Listing 10.11 BoxComponent::OnUpdateWorldTransform Implementation
void BoxComponent::OnUpdateWorldTransform()
{
// Reset to object space box
mWorldBox = mObjectBox;
// Scale
mWorldBox.mMin *= mOwner->GetScale();
mWorldBox.mMax *= mOwner->GetScale();
// Rotate
if (mShouldRotate)
{
mWorldBox.Rotate(mOwner->GetRotation());
}
// Translate
mWorldBox.mMin += mOwner->GetPosition();
mWorldBox.mMax += mOwner->GetPosition();
}
The PhysWorld Class
Much as you have separate Renderer and AudioSystem classes, it’s sensible to create a PhysWorld class for the physics world. You add a PhysWorld pointer to Game and initialize it in Game::Initialize.
PhysWorld has a vector of BoxComponent pointers and corresponding public AddBox and RemoveBox functions, as shown in the skeleton declaration in Listing 10.12. Then the constructor and destructor for BoxComponent can call AddBox and RemoveBox, respectively. This way, PhysWorld will have a vector of all box components, much like how Renderer has a vector of all sprite components.
Listing 10.12 Skeleton PhysWorld Declaration
class PhysWorld
{
public:
PhysWorld(class Game* game);
// Add/remove box components from world
void AddBox(class BoxComponent* box);
void RemoveBox(class BoxComponent* box);
// Other functions as needed
// ...
private:
class Game* mGame;
std::vector<class BoxComponent*> mBoxes;
};
Now that PhysWorld tracks all the box components in the world, the next step is to add support for collision tests against these boxes. You define a function called SegmentCast that takes in a line segment and returns true if the segment intersects with a box. In addition, it returns by reference information about the first such collision:
bool SegmentCast(const LineSegment& l, CollisionInfo& outColl);
The CollisionInfo struct contains the position of intersection, the normal at the intersection, and pointers to both the BoxComponent and Actor of the collision:
struct CollisionInfo
{
// Point of collision
Vector3 mPoint;
// Normal at collision
Vector3 mNormal;
// Component collided with
class BoxComponent* mBox;
// Owning actor of component
class Actor* mActor;
};
Because the segment potentially intersects with multiple boxes, SegmentCast assumes that the closest intersection is the most important one. Because the vector of box components has no ordering, SegmentCast can’t simply return after the first intersection. Instead, the function needs to test against all boxes and return the intersection result with the lowest t value, as shown in Listing 10.13. This works because the lowest t value intersection is the one closest to the start of the line segment. SegmentCast uses the segment versus AABB intersection function discussed earlier but now modified to also return the normal of the side the line segment intersects with.

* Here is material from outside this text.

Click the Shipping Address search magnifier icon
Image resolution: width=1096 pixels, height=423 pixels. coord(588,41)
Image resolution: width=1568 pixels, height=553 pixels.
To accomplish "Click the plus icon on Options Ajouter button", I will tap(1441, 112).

Listing 10.13 PhysWorld::SegmentCast Implementation
bool PhysWorld::SegmentCast(const LineSegment& l, CollisionInfo& outColl)
{
bool collided = false;
// Initialize closestT to infinity, so first
// intersection will always update closestT
float closestT = Math::Infinity;
Vector3 norm;
// Test against all boxes
for (auto box : mBoxes)
{
float t;
// Does the segment intersect with the box?
if (Intersect(l, box->GetWorldBox(), t, norm))
{
// Is this closer than previous intersection?
if (t < closestT)
{
outColl.mPoint = l.PointOnSegment(t);
outColl.mNormal = norm;
outColl.mBox = box;
outColl.mActor = box->GetOwner();
collided = true;
}
}
}
return collided;
}
Ball Collisions with SegmentCast
In the chapter game project, you use SegmentCast to determine whether the ball projectile the player fires hits something. If it does, you want the ball to bounce off the normal of the surface. This means that once the ball hits the surface, you must rotate it to face an arbitrary direction.

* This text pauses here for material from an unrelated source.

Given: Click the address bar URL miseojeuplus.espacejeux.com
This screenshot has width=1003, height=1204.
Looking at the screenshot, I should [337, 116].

You first add a helper function to Actor that uses the dot product, cross product, and quaternions to adjust the actor’s rotation to face the desired direction. Listing 10.14 shows the implementation of this helper function, RotateToNewForward.
Listing 10.14 Actor::RotateToNewForward Implementation
void Actor::RotateToNewForward(const Vector3& forward)
{
// Figure out difference between original (unit x) and new
float dot = Vector3::Dot(Vector3::UnitX, forward);
float angle = Math::Acos(dot);
// Are we facing down X?
if (dot > 0.9999f)
{ SetRotation(Quaternion::Identity); }
// Are we facing down -X?
else if (dot < -0.9999f)
{ SetRotation(Quaternion(Vector3::UnitZ, Math::Pi)); }
else
{
// Rotate about axis from cross product
Vector3 axis = Vector3::Cross(Vector3::UnitX, forward);
axis.Normalize();
SetRotation(Quaternion(axis, angle));
}
}
Next, you create a BallActor class and attach to it a new MoveComponent subclass called BallMove, which implements the movement code specific to BallActor. The BallMove::Update function, shown in Listing 10.15, first constructs a line segment in the direction the ball is traveling. If this segment intersects with anything in the world, you want it to bounce off the surface. You reflect the movement direction off the surface with Vector3::Reflect and then use RoateToNewForward to tell the ball to rotate to face this new direction.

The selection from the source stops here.